## Problem description
Please return every line in the following data that includes the string "computer".

## Data for analysis
--------------------------------

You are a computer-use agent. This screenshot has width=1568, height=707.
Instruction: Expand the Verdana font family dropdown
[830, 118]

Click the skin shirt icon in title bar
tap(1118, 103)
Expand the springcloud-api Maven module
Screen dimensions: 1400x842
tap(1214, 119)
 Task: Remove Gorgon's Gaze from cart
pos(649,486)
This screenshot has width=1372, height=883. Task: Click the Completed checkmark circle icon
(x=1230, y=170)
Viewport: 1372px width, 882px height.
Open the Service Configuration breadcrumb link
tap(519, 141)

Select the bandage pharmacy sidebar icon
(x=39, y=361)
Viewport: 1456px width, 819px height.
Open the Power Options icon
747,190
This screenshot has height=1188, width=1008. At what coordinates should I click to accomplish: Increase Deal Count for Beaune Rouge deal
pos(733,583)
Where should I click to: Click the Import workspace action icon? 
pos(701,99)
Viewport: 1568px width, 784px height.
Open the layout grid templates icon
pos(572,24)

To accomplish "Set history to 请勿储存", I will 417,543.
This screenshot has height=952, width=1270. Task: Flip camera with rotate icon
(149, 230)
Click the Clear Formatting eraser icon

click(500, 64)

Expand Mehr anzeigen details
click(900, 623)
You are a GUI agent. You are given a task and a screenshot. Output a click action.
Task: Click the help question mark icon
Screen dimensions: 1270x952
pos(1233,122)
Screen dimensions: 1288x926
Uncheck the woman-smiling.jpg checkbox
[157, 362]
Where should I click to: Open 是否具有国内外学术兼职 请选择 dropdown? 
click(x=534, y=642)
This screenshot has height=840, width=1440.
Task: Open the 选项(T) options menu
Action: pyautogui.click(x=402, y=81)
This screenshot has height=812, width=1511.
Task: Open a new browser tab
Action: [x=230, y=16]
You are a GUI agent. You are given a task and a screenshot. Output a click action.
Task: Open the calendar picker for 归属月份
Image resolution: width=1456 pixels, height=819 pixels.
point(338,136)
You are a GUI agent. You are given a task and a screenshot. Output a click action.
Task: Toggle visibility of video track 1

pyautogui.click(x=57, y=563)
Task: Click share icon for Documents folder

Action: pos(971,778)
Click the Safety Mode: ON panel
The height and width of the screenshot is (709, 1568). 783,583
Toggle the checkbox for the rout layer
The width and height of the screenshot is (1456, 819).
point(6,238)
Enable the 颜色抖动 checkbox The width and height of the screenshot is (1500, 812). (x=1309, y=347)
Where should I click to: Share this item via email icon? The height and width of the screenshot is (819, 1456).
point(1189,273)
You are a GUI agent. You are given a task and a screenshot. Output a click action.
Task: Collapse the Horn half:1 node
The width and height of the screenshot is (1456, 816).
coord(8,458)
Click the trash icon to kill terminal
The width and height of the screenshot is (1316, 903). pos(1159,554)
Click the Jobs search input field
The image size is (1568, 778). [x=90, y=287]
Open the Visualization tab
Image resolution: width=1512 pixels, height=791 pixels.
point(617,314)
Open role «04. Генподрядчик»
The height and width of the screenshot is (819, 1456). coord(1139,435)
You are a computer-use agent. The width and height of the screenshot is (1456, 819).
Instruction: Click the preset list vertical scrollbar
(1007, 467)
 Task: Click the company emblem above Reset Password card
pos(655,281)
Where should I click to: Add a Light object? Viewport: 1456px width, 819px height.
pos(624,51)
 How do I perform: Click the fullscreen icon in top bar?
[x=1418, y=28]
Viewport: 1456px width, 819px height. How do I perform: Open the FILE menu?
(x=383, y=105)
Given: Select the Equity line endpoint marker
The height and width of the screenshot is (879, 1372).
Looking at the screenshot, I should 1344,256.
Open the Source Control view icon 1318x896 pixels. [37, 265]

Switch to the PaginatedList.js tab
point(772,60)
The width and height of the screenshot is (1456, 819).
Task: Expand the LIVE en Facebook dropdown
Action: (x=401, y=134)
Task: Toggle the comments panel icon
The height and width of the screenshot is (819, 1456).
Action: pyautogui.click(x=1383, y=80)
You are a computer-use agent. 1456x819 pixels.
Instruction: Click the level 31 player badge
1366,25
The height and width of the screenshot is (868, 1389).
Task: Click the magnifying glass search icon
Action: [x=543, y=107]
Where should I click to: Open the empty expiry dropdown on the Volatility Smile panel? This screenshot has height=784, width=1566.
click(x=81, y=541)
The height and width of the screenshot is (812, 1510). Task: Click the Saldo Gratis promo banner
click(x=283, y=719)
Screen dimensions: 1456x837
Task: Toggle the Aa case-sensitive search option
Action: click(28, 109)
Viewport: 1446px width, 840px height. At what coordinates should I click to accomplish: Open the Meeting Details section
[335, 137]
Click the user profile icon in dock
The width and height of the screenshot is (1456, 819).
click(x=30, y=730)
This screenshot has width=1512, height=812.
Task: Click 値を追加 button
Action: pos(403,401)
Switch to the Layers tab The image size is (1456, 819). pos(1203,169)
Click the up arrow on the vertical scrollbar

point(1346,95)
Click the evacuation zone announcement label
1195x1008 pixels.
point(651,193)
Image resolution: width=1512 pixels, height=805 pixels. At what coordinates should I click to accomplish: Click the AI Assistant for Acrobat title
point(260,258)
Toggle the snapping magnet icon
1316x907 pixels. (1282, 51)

--------------------------------

## Answer space
You are a computer-use agent. This screenshot has width=1568, height=707.
You are a computer-use agent. The width and height of the screenshot is (1456, 819).
You are a computer-use agent. 1456x819 pixels.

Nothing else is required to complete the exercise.